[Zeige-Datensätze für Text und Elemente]
---------------

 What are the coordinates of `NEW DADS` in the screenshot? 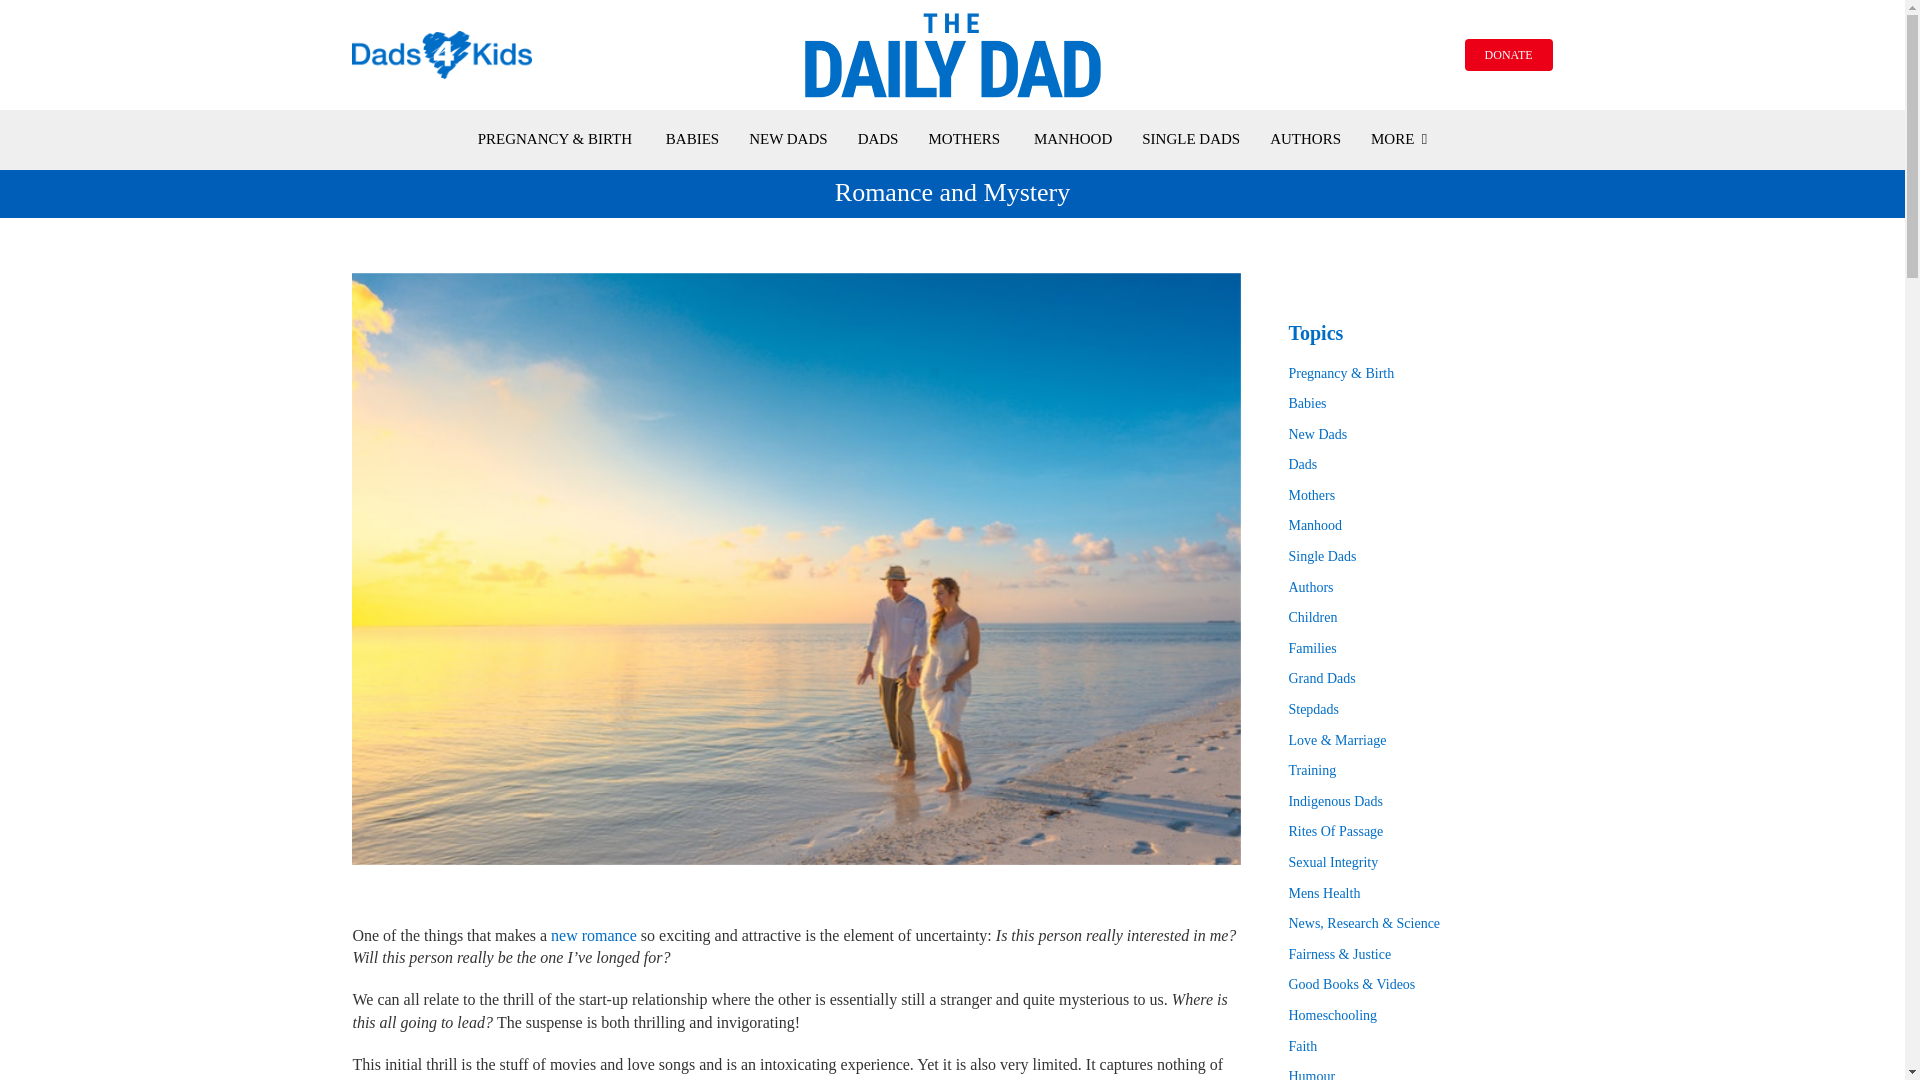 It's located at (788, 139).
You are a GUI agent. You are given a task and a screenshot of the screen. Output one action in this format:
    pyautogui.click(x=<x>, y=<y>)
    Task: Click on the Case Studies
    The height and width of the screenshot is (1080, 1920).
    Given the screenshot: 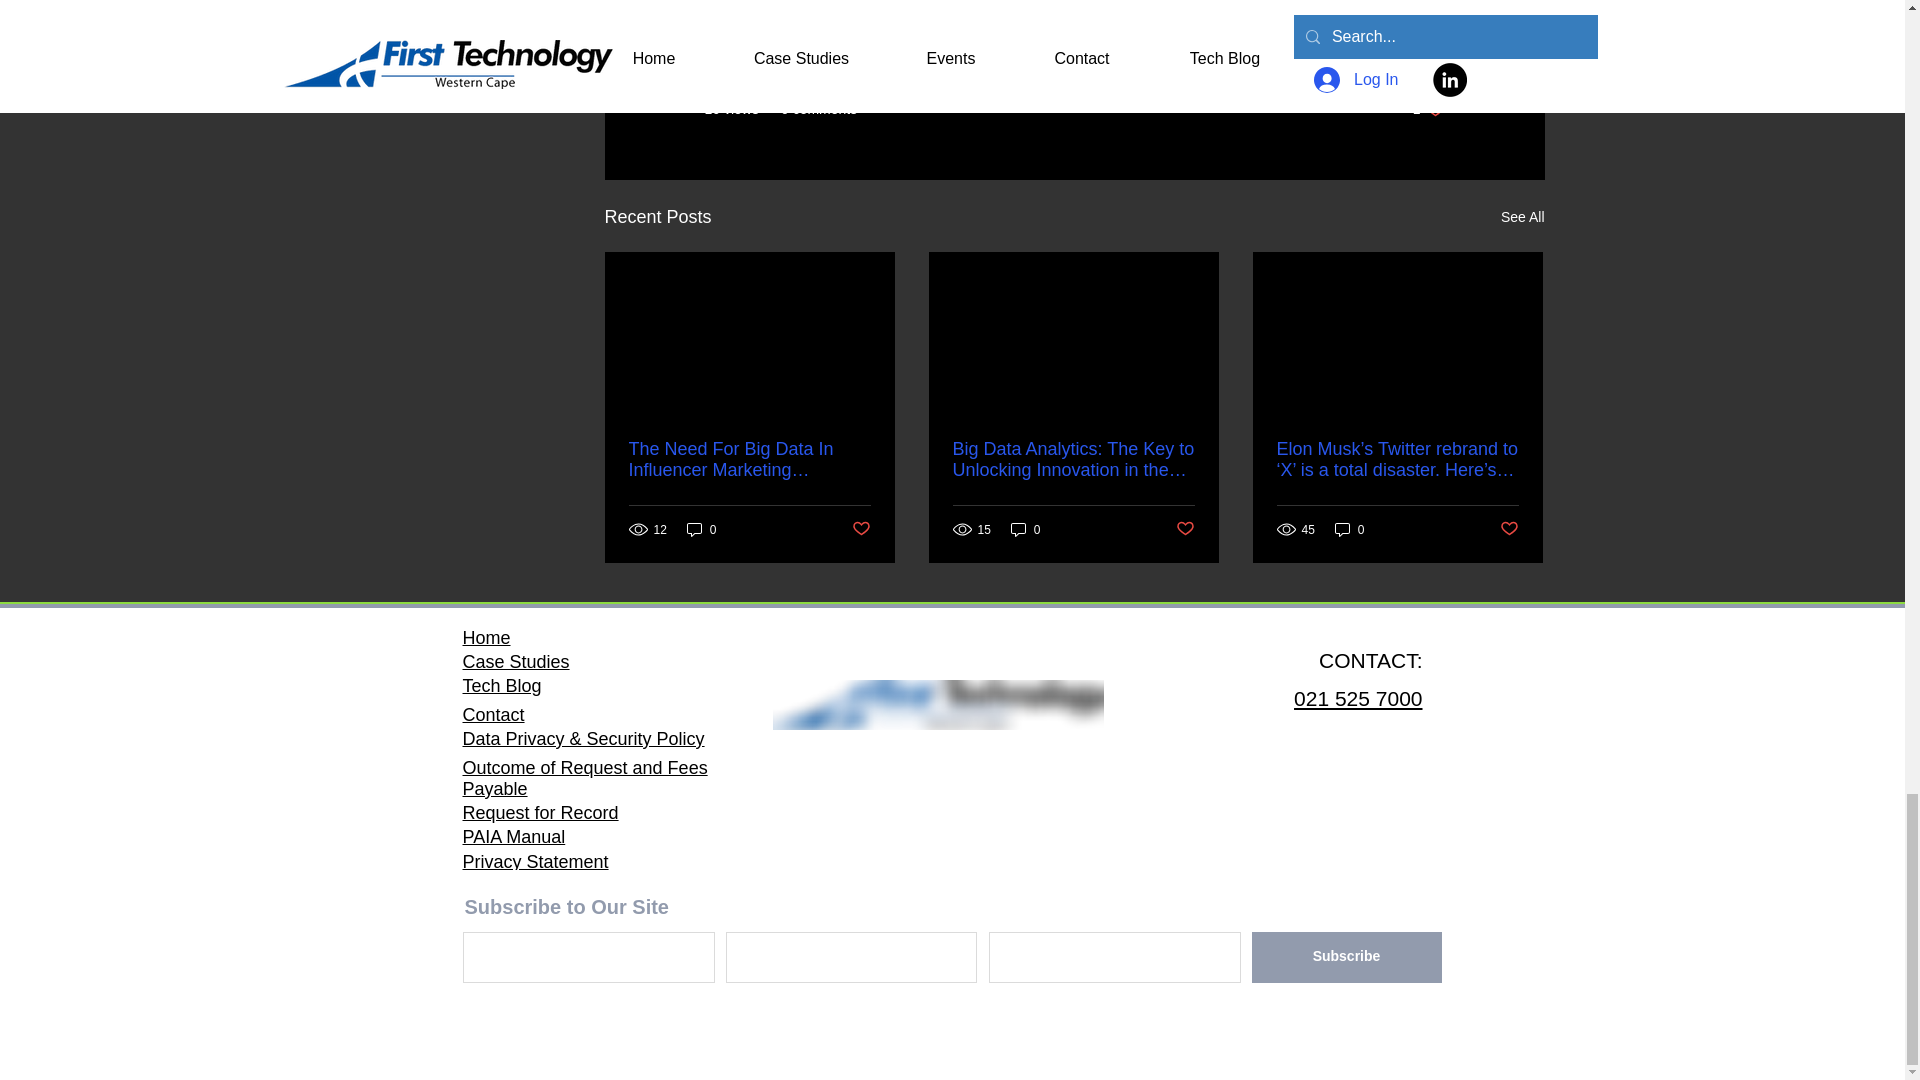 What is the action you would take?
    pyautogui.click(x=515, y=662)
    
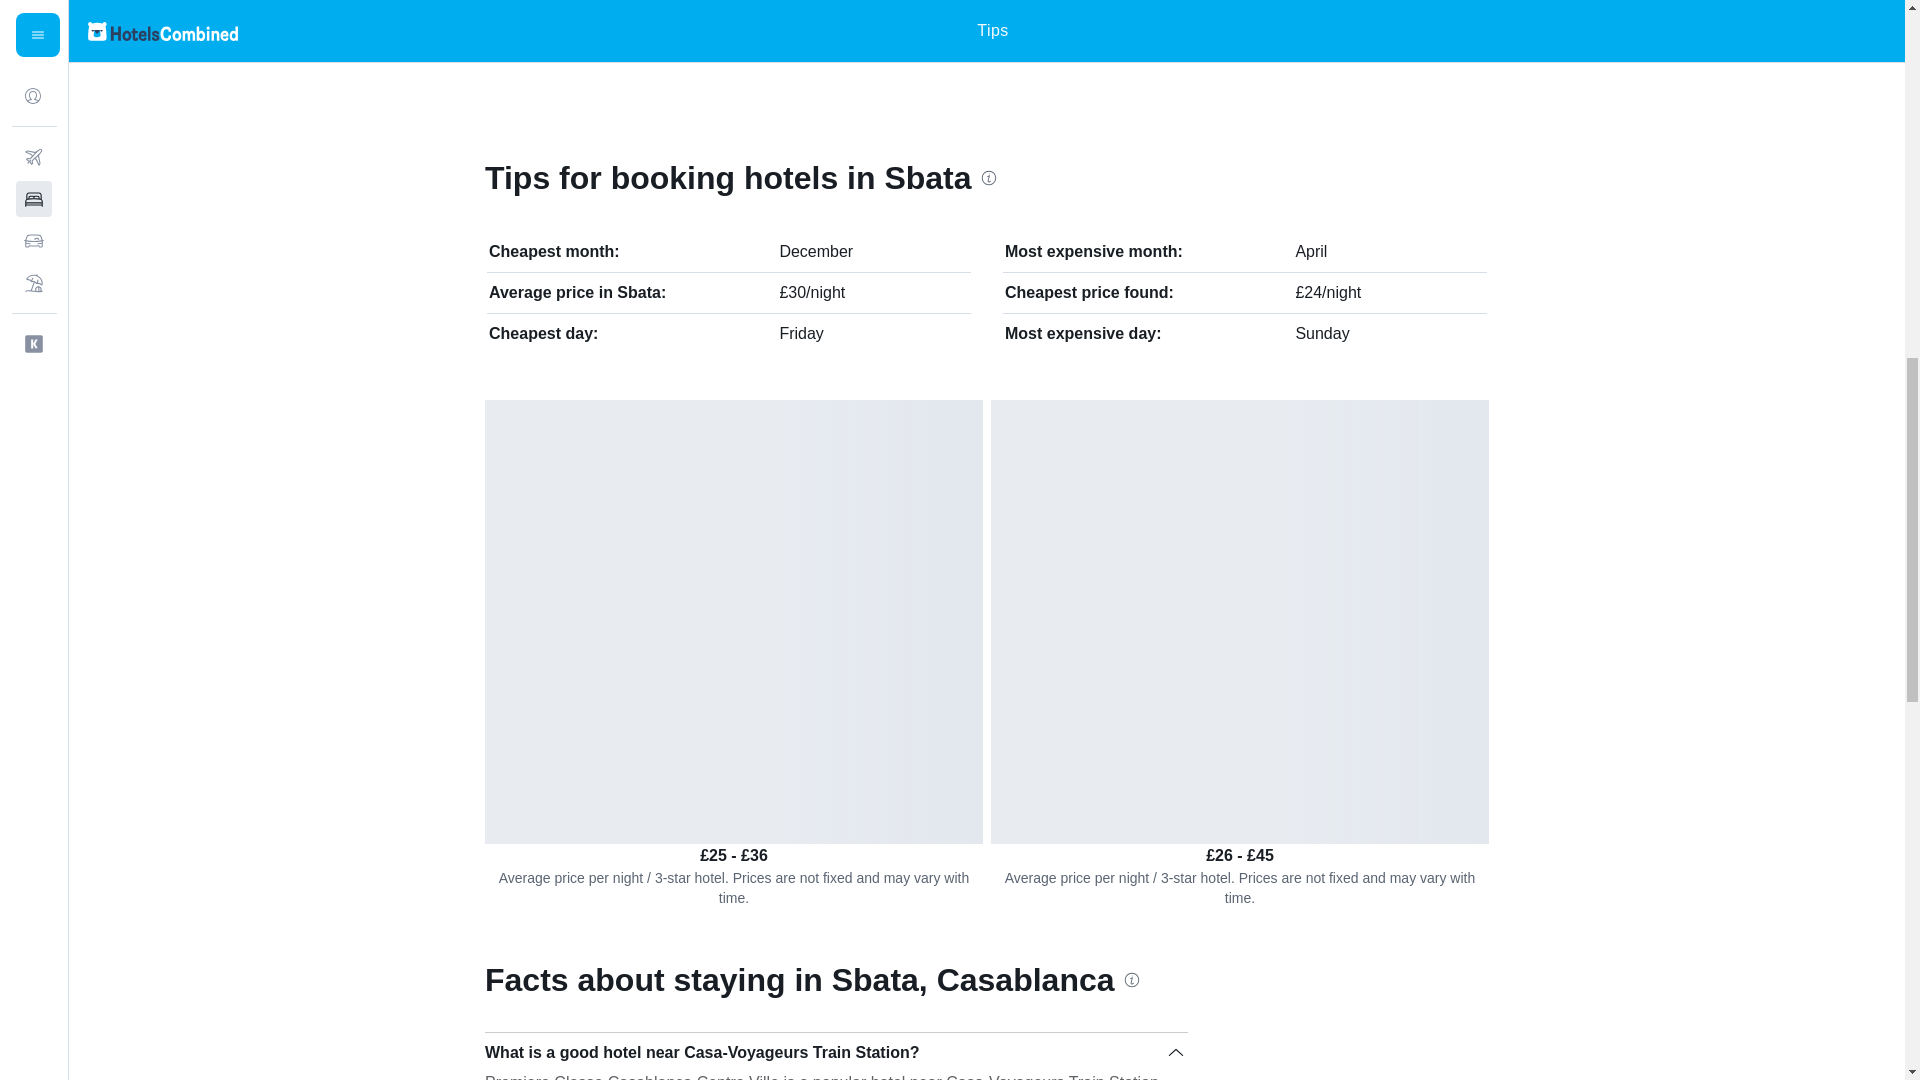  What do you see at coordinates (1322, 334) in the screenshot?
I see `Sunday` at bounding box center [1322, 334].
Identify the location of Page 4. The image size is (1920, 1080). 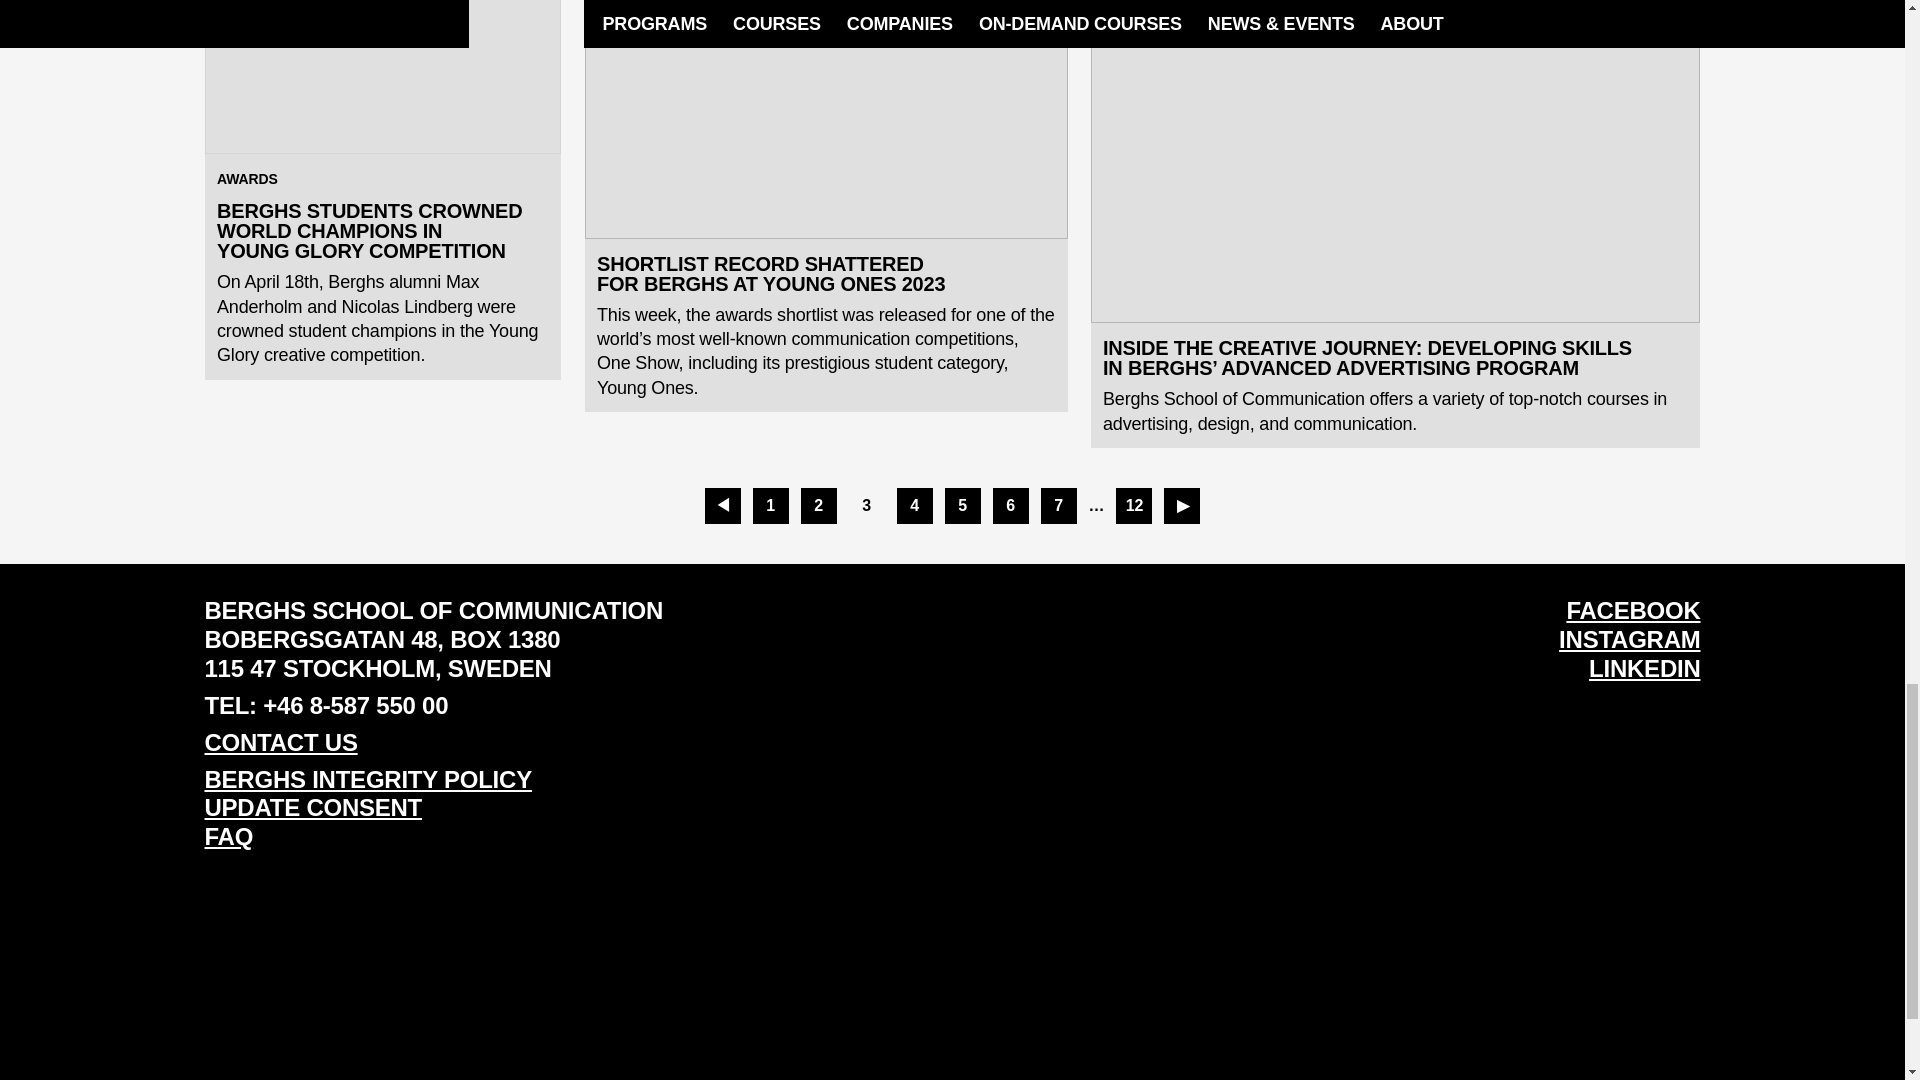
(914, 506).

---------------

▶ _AUFGABENDETAILS_: Schreib die Zeilen ab, beginnend mit der Zeile, die „Identify the location“ enthält, bis zum Ende der Datensätze. Lass die Bilder in deiner Antwort weg.

▶ _GELÖSTE AUFGABE_:
Identify the location of Page 4. The image size is (1920, 1080). 
(914, 506).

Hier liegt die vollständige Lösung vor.